Проект реализуется победителем конкурса «Общее дело» благотворительной программы «Эффективная филантропия» Благотворительного фонда Владимира Потанина
Искусствовед Арам Асоян, один из самых близких друзей Аделаиды Пологовой, рассказывает о ее жизни и смерти.
ПОСЛЕДНЕЕ ЛЕТО
В последнее лето она растревожила странным рассказом. Я приехал из Питера и застал ее одинокой. Все разъехались по дачам, и по вечерам она искала в противоположном крыле комбината светящиеся окна хотя бы одной-двух мастерских. В этот раз я и сам надеялся найти свидетельства, что Алла не одна: на старости лет она стала испытывать необъяснимые страхи. С наступлением сумерек окна заставлялись фанерными щитами, дверь мастерской тщательно запиралась. Эти перемены в Аллином поведении особенно бросались в глаза, потому что всю свою жизнь она жила открыто и, казалось, беспечно.
В атмосфере начавшихся фобий и возник этот рассказ: она сидела за пасьянсом, вдруг внезапно в мастерскую вошли двое пьяных мужчин. Они бесцеремонно прошли к столу и стали с нажимом ей выговаривать: «Какой ты скульптор? Дерьмо! Что ты можешь?»
Во время рассказа глаза Аллы увлажнились. Не в ее характере было плакать, тем более жаловаться. В самые трагические дни она была всегда сдержанна и никакие экстатические состояния ей были как будто невдомек.
Не поверив ни одному ее слову, я кинулся на след обидчиков. В длинном коридоре художественного комбината мне попался керамист Миша Перелыгин, нередко помогавший Алле в ее трудах. Он с удивлением выслушал мой торопливый пересказ и уверенно заявил, что, кроме него, в комбинате никого нет… да и быть не могло – все разъехались, и вахтер может подтвердить.
Этот эпизод – повесть о том, как трудно расставалась Алла со своей ежедневной работой. Силы стали заметно уходить, и это не могло не волновать, не рождать тревожные сомнения в своих возможностях.
УЧЕБА И СТЕМПКОВСКИЙ
Скульптором она стала случайно. В Свердловском художественном училище училась живописи. И потом часто вспоминала царивший там дух товарищества. Это были голодные и холодные военные годы. После окончания училища, где были неплохие преподаватели, она поступила в МИПИДИ, снова на живопись.

> [Исходные данные]

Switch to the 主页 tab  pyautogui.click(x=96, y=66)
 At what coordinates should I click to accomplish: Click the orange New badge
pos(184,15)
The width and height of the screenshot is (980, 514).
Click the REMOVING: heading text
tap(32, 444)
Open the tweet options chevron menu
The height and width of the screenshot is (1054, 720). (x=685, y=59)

> [Задания для выполнения]
1. Почему, согласно тексту об Аделаиде Пологовой, перемены в поведении Аллы особенно бросались в глаза? Ответьте одним–двумя предложениями.
2. Перепишите все записи из блока данных, заменив «orange» на «red». Больше ничего не меняйте.

> [Ответы к упражнению]
1. Перемены в поведении Аллы особенно бросались в глаза, потому что всю свою жизнь она жила открыто и, казалось, беспечно.

2.
Switch to the 主页 tab  pyautogui.click(x=96, y=66)
 At what coordinates should I click to accomplish: Click the red New badge
pos(184,15)
The width and height of the screenshot is (980, 514).
Click the REMOVING: heading text
tap(32, 444)
Open the tweet options chevron menu
The height and width of the screenshot is (1054, 720). (x=685, y=59)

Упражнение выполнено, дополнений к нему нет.